Once more he repeated his actions, transposing the last two numbers.
Nothing.
His heart was racing as if he had just finished a sprint. He desperately sucked in another breath of that delicious scent. Finally, he resorted to pulling at that damned lock. The chain beat noisily against the glass pane. He became frightened and turned around towards the living room. The first thing he saw was the rough slipper. His view drifted upwards to the fat legs in the dark, clothed in stained sweatpants, then to the massive gut that hung over the belt.
“Got it wrong again, didn’t you, you little idiot?” his grandfather snorted and crawled up so close to him that he was able to see every pore on his crepuscular face.
The child remained silent and lowered his gaze. The fear blocked up his throat. How should he reply? That the questions were too hard to answer without a calculator, or that he needed more time? The his grandfather’s reply was always the same. It was hopeless. He forced himself past the fat man and scurried towards the kitchen door.
“Fine, go back to your room!” roared the old man and he grumbled at him from the bottom of the stairs.

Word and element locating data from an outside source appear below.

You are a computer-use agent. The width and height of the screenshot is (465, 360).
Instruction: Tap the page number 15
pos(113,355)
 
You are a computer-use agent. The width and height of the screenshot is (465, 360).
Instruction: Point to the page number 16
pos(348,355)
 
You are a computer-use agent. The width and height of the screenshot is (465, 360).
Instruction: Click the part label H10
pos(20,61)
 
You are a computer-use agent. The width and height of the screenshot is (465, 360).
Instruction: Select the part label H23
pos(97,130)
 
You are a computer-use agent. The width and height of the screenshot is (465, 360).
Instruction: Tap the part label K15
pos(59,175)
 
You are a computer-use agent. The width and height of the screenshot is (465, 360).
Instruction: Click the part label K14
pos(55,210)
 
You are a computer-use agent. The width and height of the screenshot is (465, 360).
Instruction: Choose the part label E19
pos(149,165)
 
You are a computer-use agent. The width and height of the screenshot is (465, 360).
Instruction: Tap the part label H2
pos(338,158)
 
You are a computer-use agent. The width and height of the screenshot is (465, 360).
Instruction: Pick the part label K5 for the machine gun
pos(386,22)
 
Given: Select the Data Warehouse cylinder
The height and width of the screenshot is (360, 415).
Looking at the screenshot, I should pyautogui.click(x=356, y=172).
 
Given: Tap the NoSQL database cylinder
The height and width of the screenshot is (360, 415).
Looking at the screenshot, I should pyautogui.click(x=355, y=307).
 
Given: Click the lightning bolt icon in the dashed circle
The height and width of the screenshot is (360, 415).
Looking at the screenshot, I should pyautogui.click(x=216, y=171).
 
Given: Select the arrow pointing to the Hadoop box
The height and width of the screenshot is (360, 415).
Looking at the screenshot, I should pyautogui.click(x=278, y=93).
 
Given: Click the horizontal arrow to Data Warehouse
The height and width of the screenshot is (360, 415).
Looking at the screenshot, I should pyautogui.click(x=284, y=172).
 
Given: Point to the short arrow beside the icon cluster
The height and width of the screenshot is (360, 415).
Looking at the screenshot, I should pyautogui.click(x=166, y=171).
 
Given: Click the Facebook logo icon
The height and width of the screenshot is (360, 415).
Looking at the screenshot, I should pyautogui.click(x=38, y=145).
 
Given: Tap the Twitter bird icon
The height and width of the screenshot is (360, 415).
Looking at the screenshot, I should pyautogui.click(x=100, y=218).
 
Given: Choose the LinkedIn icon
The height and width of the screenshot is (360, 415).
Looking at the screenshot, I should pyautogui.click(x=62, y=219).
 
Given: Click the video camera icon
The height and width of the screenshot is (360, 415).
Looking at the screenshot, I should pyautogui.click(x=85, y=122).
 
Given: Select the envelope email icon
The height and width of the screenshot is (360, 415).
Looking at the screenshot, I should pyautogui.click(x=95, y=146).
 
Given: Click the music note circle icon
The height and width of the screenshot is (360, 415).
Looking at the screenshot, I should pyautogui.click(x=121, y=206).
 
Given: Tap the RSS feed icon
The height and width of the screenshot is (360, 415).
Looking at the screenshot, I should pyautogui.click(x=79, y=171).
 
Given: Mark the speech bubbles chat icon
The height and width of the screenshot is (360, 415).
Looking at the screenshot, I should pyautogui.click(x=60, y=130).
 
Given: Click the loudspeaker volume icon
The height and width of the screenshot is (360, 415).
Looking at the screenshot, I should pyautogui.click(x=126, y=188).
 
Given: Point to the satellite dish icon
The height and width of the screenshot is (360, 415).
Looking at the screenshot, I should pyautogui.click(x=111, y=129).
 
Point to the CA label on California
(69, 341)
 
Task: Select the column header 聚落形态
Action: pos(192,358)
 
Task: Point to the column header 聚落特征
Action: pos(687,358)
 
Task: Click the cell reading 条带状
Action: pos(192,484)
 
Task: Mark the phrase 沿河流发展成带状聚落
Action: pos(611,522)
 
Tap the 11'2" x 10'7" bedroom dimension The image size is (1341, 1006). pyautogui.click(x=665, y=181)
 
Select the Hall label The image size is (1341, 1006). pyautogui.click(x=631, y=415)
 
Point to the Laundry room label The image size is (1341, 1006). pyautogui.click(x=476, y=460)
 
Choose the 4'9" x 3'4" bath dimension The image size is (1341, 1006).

He ran as quickly as he could and scurried into his room. The child cowered on the floor in front of his bed and held his arms over his head. He felt like a hunted animal. He knew what would come, and closed his watering eyes. His right arm was positioned over the left, so that whatever may come, he could still use his left for writing. Already, he felt the belt hit him. The pain knocked the wind out of hi. He bit his incisors so hard into his lower lip that his jaw creaked. The belt whizzed again through the air and this time met with his shoulder. An intolerable burning sensation raced through his nerve endings. It was so violent that he couldn’t even bring himself to scream. The strap came again and again, without stopping, until he no longer felt it, and bright flashes began to dance before his eyes.